## begin Extracted data
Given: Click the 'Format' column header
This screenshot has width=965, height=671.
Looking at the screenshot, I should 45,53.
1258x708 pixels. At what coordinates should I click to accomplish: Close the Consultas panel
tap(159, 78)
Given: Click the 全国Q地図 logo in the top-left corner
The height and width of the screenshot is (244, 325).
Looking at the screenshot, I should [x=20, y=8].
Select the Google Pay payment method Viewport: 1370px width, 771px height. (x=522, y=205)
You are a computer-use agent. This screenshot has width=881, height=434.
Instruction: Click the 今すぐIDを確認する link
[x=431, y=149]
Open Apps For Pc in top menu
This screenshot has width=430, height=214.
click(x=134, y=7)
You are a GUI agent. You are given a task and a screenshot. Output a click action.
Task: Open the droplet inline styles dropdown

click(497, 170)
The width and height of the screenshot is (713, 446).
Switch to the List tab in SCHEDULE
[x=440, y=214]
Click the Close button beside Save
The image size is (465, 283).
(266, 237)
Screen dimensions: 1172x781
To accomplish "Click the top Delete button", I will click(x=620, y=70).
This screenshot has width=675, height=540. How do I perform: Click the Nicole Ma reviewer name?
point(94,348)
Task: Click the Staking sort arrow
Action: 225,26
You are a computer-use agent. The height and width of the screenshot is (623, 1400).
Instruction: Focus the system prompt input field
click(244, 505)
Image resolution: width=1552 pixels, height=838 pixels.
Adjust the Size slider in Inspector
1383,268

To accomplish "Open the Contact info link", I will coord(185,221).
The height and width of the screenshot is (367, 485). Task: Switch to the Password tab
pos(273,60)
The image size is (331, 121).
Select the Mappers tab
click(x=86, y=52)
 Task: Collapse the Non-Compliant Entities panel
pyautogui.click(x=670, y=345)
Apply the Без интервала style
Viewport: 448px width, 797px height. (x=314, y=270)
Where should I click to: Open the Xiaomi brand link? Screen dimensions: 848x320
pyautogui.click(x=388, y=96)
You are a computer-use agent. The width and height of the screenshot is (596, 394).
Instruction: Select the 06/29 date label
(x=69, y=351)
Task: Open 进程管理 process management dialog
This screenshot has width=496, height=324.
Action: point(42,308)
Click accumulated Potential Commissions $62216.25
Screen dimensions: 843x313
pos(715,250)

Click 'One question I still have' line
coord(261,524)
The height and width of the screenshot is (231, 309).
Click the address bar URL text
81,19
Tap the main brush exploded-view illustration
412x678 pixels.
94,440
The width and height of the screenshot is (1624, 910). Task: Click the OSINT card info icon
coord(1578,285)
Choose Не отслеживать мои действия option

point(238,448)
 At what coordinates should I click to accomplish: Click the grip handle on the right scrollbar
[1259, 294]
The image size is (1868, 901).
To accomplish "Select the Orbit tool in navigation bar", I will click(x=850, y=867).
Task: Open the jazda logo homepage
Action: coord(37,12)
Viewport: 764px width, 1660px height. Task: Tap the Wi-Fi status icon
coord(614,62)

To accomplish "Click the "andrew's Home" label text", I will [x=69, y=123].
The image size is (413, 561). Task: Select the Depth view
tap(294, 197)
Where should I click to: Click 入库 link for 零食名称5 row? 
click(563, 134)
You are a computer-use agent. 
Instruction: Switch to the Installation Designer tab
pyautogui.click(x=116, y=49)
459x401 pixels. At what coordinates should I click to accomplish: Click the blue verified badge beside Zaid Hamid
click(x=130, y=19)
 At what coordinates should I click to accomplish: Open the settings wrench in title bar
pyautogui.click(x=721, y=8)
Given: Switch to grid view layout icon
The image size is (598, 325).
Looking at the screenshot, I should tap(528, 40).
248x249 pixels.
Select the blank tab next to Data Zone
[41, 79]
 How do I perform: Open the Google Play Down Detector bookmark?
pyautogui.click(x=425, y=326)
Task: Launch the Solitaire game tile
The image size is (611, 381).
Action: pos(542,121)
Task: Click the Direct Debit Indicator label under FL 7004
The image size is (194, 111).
## end Extracted data
Given problem: Print the entries verbatim, from their first line through the line that contains "tap(159, 78)".

The solution:
Given: Click the 'Format' column header
This screenshot has width=965, height=671.
Looking at the screenshot, I should 45,53.
1258x708 pixels. At what coordinates should I click to accomplish: Close the Consultas panel
tap(159, 78)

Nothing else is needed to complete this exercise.